Были только приятные воспоминания о Великом Потопе, когда мы летели вслед за маленьким. Счастливые мы! в мягком вагоне, с полками, занавесками и, что лучше всего, обставленном «лучшим обществом», sans крахмал, sans кринолин; джентльмены сидят на своих шляпах столько, сколько им угодно, а дамы дают завиткам и воротничкам отставку, все в отличном настроении, чтобы быть довольными. Я мог представить только одно улучшение нашего экипажа — чтобы прикрепленный к нему паровой орган играл, очень тихо, прекрасную ровную музыку Фелисьена Давида «Пустыня», пока мы катились. Между нами и черной или зеленой прерией были длинные сверкающие боковые ручьи — ручьи с маленькой рябью на лицах, когда ветерок целовал их при прохождении, и время от времени ямочка под визитом бродячего новорожденного жука.

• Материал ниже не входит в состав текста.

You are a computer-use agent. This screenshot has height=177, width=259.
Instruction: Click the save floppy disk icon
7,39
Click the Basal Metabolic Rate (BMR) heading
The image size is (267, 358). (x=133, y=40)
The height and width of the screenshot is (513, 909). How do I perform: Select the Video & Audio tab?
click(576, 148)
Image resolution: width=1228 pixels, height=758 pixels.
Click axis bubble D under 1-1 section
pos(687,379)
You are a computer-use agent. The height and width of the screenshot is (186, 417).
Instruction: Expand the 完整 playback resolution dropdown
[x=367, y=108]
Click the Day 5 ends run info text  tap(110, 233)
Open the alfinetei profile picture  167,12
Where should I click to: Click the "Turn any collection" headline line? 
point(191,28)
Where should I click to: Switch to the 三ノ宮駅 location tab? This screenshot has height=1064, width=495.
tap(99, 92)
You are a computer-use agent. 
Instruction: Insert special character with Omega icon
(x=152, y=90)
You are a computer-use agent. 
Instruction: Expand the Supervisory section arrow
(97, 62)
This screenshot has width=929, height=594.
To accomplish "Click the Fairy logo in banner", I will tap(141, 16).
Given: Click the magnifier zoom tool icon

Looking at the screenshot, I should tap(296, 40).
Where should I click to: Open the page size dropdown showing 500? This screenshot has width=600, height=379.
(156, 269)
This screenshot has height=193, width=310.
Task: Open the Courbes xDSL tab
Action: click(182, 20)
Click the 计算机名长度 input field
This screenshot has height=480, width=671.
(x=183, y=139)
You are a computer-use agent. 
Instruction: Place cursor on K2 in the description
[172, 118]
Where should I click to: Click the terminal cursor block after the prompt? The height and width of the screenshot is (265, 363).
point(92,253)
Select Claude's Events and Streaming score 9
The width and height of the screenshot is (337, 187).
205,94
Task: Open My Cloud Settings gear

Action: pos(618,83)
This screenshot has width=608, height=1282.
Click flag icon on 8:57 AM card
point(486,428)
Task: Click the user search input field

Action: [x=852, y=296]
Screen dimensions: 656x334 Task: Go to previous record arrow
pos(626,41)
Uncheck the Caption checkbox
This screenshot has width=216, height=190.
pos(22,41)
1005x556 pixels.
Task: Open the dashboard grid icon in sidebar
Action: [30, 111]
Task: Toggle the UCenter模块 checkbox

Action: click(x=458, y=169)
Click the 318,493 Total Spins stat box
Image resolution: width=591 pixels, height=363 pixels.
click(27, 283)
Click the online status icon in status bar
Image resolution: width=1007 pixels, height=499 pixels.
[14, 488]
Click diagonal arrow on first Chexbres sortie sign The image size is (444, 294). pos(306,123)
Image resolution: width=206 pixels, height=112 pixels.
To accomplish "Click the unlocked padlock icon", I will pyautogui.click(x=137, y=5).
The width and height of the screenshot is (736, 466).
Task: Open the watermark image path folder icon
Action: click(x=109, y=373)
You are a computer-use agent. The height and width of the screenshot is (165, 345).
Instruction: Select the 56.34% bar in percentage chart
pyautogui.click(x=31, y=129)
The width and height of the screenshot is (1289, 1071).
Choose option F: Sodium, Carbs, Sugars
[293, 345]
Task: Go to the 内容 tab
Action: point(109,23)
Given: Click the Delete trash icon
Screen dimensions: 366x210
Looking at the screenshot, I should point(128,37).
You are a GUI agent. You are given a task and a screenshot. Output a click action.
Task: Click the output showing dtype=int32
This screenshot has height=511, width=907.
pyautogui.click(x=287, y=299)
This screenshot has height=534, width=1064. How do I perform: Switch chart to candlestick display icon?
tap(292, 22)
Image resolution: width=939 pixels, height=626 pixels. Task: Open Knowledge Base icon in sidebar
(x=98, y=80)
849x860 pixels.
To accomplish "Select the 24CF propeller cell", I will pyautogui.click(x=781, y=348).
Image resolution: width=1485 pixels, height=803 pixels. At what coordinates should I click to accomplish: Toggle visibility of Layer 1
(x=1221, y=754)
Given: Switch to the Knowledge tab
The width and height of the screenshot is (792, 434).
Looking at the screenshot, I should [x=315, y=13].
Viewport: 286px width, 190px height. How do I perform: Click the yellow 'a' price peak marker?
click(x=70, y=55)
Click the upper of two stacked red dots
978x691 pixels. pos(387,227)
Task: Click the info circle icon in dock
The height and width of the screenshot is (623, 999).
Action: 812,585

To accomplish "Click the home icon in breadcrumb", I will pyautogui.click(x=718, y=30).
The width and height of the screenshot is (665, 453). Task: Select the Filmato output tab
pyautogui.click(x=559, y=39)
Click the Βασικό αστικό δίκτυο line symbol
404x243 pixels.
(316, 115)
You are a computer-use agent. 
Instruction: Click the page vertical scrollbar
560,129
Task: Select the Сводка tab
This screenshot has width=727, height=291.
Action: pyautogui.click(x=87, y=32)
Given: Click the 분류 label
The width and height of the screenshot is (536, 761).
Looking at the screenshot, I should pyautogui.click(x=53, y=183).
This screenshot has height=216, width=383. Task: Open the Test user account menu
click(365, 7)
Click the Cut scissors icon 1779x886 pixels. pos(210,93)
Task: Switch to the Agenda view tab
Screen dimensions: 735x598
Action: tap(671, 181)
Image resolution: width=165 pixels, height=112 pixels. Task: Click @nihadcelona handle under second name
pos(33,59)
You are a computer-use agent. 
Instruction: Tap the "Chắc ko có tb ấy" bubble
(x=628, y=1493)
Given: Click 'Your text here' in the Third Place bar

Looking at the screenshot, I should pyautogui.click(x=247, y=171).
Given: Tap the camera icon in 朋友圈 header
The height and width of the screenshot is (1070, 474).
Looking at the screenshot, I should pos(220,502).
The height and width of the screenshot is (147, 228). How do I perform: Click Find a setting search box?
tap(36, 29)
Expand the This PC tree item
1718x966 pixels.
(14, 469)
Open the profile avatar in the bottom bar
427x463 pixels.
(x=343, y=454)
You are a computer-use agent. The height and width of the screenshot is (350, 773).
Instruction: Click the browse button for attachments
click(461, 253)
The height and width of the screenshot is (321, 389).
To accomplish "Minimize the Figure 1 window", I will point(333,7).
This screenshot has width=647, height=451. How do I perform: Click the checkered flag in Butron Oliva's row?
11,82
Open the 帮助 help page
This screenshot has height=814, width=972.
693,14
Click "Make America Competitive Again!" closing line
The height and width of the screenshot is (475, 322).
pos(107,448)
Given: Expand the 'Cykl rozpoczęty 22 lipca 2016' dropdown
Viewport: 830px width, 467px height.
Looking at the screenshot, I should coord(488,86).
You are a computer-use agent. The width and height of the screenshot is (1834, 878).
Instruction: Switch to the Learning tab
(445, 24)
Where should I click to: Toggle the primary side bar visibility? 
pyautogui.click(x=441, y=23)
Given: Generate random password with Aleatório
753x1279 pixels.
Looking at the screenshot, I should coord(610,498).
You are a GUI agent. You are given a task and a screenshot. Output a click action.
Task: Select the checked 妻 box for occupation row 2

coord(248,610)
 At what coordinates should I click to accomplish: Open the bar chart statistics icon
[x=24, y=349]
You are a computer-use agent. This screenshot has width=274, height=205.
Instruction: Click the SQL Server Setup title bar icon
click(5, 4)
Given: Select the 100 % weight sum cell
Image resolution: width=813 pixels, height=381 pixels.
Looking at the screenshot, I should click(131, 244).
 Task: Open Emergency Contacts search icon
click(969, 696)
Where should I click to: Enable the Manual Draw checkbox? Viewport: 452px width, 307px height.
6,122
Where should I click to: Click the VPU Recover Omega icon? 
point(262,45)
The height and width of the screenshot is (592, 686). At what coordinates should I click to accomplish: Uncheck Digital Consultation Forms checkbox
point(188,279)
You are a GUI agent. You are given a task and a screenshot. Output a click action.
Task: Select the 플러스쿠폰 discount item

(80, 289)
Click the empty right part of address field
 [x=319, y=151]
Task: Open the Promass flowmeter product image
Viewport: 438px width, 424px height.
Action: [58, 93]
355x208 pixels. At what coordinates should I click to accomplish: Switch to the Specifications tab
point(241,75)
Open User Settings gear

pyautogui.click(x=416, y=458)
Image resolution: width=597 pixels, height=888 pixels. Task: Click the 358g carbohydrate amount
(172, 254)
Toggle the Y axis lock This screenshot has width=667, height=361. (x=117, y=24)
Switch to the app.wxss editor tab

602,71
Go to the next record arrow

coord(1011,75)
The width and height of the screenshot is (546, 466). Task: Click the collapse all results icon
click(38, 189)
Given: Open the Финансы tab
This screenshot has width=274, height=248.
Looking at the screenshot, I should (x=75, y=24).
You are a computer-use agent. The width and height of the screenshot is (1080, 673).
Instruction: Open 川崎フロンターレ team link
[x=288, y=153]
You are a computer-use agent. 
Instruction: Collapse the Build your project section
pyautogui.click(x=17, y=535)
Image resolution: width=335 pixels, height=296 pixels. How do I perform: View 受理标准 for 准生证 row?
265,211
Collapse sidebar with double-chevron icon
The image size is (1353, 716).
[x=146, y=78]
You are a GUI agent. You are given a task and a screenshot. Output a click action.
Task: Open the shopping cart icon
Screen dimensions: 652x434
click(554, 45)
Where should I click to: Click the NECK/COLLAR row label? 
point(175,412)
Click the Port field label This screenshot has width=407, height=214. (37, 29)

Называть такие сияющие воды грязью или лужами не соответствовало духу часа; поэтому мы вообразили их «зеркальными водами» поэта и сравнили их с оплодотворяющим Нилом, чьими силами, действительно, они обладают в некоторой степени. По их сторонам должны быть посажены ивы и тополя, и ольхи полудюжины видов, но пока нет. Всему свое время. Жаждущие деревья выпили бы излишнюю влагу и в ответ сэкономили бы топливо, защищая от сметающих ветров, и деньги, отводя тяжелые снега, этих русских врагов наполеоновского рельса, и сохраняя насыпи, которым ничто, кроме переплетающихся корней, не может придать устойчивости. Ряды деревьев, граничащие с её железными дорогами, сделали бы Иллинойс более похожим на Францию, которую во многих отношениях она уже напоминает.